На несколько дюймов приоткрылась дверь, и в кухню просунулось раскрасневшееся толстощекое лицо. В гуще курчавых волос светилась проплешина – как полянка в лесу. Мальчик притворялся виноватым. Встретившись взглядом с Джуэл, он наигранно изобразил страх, бочком протиснувшись в комнату и защищая лицо согнутой рукой, – как будто ожидал удара. У него были мощные бедра и стригущая походка низкорослого мужчины. Он отлично сознавал свою роль домашнего клоуна.

– Мамочка, не бей, я никогда больше не буду опаздывать. В этот раз ну никак не получилось. Правда. Я разговорился с одним парнем, он сказал, что его жена была с теми, кто находился на горе Верблюжий Горб, когда упал тот бомбардировщик, они искали – может, кто выжил.

– Дай-то бог! – вставила Джуэл.

Даб развернул стул и оседлал его, положив единственную руку на спинку, пустой левый рукав, обычно заткнутый в карман куртки, сейчас болтался свободно. За правым ухом была заложена сигарета «Кэмел». На миг Джуэл вспомнила, какими красивыми были его предплечья: упругие мышцы, крупные мужские вены, похожие на прочные изящные ветви. Минк нарéзал ломоть окорока на кусочки и свалил их на тарелку Даба.
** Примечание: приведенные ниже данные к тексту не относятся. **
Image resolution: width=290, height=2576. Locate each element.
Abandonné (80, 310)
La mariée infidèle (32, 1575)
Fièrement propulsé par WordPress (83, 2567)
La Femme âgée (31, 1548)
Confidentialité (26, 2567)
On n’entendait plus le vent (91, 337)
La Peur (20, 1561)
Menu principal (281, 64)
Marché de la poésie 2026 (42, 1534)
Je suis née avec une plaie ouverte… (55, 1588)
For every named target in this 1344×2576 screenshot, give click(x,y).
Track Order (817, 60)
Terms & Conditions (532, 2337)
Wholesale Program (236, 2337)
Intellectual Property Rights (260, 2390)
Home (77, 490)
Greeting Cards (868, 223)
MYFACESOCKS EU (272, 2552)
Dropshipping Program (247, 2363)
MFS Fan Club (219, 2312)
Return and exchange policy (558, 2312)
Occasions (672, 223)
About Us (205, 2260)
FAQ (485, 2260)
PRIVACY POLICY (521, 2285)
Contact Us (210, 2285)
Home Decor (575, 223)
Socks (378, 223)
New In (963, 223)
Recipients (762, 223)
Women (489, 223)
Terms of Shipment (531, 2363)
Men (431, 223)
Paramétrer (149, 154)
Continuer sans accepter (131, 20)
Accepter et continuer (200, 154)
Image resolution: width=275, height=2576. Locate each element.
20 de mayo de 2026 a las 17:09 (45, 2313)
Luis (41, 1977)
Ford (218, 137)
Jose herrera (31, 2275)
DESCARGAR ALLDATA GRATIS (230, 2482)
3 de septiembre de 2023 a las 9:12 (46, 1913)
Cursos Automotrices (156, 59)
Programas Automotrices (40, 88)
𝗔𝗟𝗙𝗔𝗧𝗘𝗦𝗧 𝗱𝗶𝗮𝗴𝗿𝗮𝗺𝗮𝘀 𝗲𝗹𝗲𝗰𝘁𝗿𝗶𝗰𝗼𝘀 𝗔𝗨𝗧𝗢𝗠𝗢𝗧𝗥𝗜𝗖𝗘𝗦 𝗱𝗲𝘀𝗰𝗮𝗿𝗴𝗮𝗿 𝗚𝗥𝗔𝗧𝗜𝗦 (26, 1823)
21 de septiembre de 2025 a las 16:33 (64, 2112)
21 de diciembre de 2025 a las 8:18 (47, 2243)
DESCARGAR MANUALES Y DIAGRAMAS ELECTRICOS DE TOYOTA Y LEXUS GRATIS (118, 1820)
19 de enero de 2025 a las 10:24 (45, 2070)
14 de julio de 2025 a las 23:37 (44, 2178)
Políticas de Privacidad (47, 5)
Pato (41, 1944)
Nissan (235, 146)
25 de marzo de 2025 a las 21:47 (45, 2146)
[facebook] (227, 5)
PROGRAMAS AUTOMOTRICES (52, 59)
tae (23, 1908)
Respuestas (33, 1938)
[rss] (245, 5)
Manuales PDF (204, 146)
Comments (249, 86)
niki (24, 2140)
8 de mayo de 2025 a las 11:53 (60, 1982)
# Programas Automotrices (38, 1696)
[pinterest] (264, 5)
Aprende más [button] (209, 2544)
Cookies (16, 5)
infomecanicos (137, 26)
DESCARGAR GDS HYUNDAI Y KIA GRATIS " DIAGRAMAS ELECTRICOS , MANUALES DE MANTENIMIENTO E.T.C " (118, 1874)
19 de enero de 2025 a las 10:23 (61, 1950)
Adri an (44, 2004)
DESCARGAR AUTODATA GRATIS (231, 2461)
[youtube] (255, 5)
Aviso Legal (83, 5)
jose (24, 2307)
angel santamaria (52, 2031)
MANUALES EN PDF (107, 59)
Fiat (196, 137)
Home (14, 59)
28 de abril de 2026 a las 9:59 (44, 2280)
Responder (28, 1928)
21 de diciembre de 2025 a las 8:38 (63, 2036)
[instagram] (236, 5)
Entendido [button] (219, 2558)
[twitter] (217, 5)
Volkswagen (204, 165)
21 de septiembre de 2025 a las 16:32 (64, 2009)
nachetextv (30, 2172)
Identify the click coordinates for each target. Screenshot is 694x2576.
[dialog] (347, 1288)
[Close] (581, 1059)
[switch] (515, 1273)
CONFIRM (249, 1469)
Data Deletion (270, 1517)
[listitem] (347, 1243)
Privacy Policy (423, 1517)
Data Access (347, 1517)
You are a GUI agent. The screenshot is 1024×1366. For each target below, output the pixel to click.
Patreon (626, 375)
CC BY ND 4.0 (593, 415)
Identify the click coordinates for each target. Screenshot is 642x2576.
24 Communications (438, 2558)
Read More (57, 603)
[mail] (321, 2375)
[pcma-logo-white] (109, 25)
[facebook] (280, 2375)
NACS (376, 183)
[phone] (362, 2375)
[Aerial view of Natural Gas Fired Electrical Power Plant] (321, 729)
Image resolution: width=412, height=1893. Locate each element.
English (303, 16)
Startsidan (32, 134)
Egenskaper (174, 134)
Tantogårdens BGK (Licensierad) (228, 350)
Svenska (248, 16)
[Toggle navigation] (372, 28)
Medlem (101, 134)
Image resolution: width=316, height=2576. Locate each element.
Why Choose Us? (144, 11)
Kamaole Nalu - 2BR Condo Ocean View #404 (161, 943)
Лоялу казалось, что кухня сужается в перспективе, как на картине, где изображены волокнистый окорок, плющ двух оттенков зеленого на обоях, связка кукурузных початков, скрепленная проволокой и свисавшая над плитой, слово «Комфорт» на дверце плиты; на гвозде, вбитом в стену, – старая сумка Джуэл, в которой хранились счета и письма, на другом гвозде – огрызки карандашей в банке из-под пряностей, подвешенной на шнурке; нарисованный Мернель флаг, прикрепленный к двери кладовки; стеклянная дверная ручка-набалдашник; медный крючок и глазок; грязная кретоновая занавеска на провисшем шнурке, закрывающая нишу под раковиной; мокрые следы на линолеуме – все плоское и детальное, но удаляющееся от него, как опавшие листья по течению реки. Ему показалось, что он никогда раньше не видел черных ирландских волос Минка, таких тонких, что он не мог разглядеть отдельных волосинок, цветастого рисунка на мамином фартуке, того, как грузно она наклоняется вперед, ее крючковатого носа и круглых ушей – у них у всех такие же круглые уши, у всех до единого, подумал он, стараясь гнать от себя мысли о том, что́ лежало там, под стеной.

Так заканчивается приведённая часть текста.